Odessa est debout. Encore debout. En cette heure de fin juillet où nous traçons ces lignes, la « perle de la mer Noire », une de ses innombrables appellations avec la Marseille de la mer Noire, Odessa la cosmopolite, Odessa mama – référence à ses mafieux – ou Hollywood sur la mer Noire – en écho aux studios de cinéma où fut tourné le fameux Cuirassé Potemkine d’Einsenstein… Odessa donc, plie mais ne rompt pas. Mais jusqu’à quand ? Si Vladimir Poutine hésite à raser cette ville si symbolique dans l’imaginaire russe, il en a fait un de ses objectifs. Reste à savoir s’il aura les moyens de passer à l’action, quand, et comment.

Sur le million d’habitants que comptait la ville avant les premiers assauts du 22 mars par l’aviation russe, un tiers de la population est demeurée sur place. Dans les rues aux façades truffées d’antiques balcons menaçant de tomber, la vie continue entre angoisse et danger, à l’abri des rêves de paix et des acacias, arbres emblématiques de la cité. Danse-t-on à Odessa pour conjurer le mauvais sort, comme jadis au temps de l’invasion des chars de la Wehrmacht évoquée par le poète Ilya Kaminsky ? Les reporters occidentaux observent que des jeunes femmes mettent un point d’honneur à soigner leur élégance et à se maquiller comme pour défier la guerre et ceux qui la propagent. Et on a entendu au milieu de l’été résonner l’air du Barbier de Séville à l’Opéra, dont les rideaux se sont, comme par miracle, rouverts.

Qui aurait imaginé que l’une des villes les plus russophones du pays, quoique farouchement ukrainienne, serait un jour défiée par le grand frère de Moscou ?

Odessa continue pourtant de retenir son souffle. Le port immense, poumon céréalier de toute l’Ukraine, est paralysé. La mer a été minée tant par les Russes que par les Ukrainiens – les premiers pour bloquer le trafic maritime, les seconds pour dissuader l’ennemi de toute tentative d’envahissement. Parce qu’il faut bien vivre, on se baigne au bord de la mort.

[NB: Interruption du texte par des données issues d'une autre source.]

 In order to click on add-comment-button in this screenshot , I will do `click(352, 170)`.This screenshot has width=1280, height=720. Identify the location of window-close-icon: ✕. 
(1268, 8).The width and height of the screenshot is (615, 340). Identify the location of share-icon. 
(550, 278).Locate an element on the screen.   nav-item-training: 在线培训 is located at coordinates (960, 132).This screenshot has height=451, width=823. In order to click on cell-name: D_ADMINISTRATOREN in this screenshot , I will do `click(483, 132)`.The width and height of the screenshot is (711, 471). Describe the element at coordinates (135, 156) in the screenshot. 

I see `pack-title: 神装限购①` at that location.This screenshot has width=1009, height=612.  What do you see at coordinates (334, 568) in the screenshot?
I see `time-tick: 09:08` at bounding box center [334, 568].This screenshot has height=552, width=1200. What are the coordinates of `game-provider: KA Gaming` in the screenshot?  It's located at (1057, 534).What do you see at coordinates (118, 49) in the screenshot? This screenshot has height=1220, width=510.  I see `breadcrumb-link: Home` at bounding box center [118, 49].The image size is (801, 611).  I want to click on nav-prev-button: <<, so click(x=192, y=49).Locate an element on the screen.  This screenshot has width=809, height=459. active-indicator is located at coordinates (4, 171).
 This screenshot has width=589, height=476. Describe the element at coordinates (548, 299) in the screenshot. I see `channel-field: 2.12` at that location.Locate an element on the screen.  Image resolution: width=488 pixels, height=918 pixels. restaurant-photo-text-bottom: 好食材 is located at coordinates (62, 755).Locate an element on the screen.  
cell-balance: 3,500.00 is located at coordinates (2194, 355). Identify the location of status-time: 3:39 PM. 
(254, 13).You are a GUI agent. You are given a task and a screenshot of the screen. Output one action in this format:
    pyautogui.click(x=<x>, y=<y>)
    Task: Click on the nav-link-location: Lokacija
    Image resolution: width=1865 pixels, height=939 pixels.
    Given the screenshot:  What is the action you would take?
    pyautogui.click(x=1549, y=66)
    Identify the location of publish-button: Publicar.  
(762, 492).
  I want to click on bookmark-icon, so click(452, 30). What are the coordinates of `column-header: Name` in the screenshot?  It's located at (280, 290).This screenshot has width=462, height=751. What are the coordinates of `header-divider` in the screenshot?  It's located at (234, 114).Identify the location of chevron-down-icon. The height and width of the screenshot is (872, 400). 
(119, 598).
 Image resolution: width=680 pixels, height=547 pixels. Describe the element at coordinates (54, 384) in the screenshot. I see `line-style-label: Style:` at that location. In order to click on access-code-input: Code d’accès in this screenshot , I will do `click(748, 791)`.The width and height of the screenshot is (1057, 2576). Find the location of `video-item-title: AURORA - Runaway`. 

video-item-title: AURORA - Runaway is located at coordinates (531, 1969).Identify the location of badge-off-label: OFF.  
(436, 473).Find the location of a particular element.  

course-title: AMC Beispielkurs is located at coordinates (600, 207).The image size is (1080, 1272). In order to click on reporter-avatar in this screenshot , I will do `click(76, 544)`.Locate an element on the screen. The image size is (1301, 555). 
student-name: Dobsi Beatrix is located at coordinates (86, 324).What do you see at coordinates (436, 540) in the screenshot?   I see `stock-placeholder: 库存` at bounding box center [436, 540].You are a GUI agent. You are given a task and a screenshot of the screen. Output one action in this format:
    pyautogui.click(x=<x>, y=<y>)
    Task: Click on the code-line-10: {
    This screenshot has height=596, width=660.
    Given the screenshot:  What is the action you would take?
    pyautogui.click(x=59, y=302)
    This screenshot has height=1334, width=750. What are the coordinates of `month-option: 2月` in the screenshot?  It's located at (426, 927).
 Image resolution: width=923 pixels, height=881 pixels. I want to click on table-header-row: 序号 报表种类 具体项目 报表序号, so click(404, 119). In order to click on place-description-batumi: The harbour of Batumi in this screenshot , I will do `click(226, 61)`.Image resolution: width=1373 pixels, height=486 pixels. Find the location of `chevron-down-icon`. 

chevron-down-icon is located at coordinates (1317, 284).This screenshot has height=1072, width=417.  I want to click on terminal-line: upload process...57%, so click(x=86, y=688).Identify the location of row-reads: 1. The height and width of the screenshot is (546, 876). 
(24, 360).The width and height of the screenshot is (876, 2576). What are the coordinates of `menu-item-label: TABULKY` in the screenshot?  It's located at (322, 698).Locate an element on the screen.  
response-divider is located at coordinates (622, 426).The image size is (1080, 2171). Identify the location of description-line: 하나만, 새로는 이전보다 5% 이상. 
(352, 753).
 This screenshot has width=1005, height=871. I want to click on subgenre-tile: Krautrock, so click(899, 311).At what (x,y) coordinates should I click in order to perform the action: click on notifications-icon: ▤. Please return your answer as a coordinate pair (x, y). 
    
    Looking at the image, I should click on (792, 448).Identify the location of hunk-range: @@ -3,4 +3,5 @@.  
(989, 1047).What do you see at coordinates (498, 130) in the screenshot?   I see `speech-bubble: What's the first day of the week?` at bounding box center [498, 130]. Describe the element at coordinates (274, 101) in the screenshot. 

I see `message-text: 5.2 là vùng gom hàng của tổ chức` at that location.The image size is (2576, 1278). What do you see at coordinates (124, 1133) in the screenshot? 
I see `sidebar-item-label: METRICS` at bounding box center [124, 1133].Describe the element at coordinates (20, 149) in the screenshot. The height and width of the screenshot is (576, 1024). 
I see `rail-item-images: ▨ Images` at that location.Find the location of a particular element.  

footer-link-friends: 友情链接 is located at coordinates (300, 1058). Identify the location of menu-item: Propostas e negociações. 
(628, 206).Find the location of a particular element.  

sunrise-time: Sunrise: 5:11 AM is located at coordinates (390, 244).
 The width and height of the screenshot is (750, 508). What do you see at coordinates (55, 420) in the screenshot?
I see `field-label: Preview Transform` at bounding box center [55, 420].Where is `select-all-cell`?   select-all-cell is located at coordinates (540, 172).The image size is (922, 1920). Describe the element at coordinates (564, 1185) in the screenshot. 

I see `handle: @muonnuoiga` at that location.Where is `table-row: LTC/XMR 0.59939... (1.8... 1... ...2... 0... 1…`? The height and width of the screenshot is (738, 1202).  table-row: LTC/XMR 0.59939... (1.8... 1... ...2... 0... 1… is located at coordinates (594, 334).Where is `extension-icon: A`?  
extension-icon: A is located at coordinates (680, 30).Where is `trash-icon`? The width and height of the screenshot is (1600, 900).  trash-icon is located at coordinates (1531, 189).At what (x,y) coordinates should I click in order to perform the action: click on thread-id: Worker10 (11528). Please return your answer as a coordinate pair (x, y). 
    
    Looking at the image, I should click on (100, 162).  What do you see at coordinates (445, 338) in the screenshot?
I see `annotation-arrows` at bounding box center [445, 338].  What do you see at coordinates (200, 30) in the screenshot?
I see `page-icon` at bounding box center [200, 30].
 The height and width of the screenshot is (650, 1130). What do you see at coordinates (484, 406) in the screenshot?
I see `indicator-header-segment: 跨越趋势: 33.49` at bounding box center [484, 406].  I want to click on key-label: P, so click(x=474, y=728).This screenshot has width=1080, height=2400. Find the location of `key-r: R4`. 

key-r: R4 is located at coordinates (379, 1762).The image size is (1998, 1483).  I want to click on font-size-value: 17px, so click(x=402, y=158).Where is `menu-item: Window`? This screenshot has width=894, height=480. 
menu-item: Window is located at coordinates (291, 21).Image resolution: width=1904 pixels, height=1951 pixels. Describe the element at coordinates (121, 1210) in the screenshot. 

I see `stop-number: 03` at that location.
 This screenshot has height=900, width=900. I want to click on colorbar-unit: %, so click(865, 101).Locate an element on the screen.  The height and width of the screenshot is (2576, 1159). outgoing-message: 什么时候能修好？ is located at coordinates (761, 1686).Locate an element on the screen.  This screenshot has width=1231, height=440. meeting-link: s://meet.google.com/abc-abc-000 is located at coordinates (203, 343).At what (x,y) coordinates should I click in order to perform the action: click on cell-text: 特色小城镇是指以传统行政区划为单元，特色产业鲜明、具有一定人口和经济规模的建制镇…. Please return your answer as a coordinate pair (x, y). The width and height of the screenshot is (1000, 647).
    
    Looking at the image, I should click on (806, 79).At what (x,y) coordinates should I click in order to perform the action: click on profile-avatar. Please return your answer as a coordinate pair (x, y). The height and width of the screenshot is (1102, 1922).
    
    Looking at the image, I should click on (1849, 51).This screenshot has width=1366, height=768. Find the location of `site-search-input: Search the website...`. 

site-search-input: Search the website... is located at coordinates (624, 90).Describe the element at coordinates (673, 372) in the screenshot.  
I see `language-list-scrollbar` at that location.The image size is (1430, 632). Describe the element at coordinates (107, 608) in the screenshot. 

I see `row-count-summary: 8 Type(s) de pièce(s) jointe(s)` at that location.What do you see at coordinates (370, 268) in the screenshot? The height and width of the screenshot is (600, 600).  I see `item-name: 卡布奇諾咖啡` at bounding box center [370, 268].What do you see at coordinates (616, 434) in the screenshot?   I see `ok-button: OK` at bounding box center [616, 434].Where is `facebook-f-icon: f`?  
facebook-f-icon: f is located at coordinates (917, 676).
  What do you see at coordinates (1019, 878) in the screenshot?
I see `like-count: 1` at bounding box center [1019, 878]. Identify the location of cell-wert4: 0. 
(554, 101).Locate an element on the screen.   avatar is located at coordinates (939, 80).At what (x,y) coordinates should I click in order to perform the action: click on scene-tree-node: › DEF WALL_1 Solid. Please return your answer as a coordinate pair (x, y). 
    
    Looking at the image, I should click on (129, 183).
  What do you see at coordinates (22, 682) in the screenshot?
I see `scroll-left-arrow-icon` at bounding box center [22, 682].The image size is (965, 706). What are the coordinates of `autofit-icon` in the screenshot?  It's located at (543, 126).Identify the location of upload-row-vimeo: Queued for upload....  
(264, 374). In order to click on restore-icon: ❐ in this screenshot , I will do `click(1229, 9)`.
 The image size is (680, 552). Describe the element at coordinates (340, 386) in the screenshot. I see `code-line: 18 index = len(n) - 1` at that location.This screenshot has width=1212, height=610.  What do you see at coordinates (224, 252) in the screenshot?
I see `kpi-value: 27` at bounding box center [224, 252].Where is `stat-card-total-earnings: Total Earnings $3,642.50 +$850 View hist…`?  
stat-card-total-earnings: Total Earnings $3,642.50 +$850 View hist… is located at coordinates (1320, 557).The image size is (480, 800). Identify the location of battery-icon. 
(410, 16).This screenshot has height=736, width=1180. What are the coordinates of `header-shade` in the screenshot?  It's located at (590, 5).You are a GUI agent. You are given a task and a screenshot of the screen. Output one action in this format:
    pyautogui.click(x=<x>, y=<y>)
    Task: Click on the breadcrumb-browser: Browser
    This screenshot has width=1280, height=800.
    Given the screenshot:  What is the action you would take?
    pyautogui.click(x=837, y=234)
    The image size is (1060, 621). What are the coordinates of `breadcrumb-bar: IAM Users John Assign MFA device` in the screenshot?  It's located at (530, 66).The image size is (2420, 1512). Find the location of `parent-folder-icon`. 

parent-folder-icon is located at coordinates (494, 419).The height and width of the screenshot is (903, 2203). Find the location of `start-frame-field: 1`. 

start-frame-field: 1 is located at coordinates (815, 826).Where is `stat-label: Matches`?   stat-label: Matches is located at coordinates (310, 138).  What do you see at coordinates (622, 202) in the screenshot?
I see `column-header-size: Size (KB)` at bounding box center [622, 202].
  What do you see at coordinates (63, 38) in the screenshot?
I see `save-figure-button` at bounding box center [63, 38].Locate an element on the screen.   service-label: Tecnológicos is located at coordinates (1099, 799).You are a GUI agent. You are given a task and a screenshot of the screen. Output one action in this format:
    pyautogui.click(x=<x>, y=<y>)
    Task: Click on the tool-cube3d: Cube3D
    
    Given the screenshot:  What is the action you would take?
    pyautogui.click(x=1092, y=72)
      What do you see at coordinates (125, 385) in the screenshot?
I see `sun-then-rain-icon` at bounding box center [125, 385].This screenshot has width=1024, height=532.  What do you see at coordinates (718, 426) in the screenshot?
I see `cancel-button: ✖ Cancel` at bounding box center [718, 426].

Devant ce cauchemar éveillé, la cité fondée par la Grande Catherine en 1794 brandit son histoire comme un sauve-qui-peut. Qui aurait imaginé que l’une des villes les plus russophones du pays, quoique farouchement ukrainienne, serait un jour défiée par le grand frère de Moscou ? À travers le récit-fleuve de l’écrivain-reporter Cédric Gras et l’entretien que nous a accordé Boris Czerny, spécialiste des littératures ukrainienne et juive, ou encore dans l’extrait choisi d’un récit d’Isaac Babel, une ville fascinante surgit devant nos yeux, faite de multiples brassages ethniques, de littérature (Gorki, Pouchkine, Maïakovski) et de musique (du classique au jazz). Odessa où se parle une « langue vinaigrette » – dixit Boris Czerny –, mêlant le russe, l’ukrainien et le yiddish. Une diversité incomparable, présente jusque dans la cuisine qui lie les fumets slaves aux saveurs méditerranéennes. Cet art du mélange est le trésor des Odessites, leur identité profonde. Ils le défendent et le défendront encore. À tout prix. Pour qu’on continue de danser à Odessa.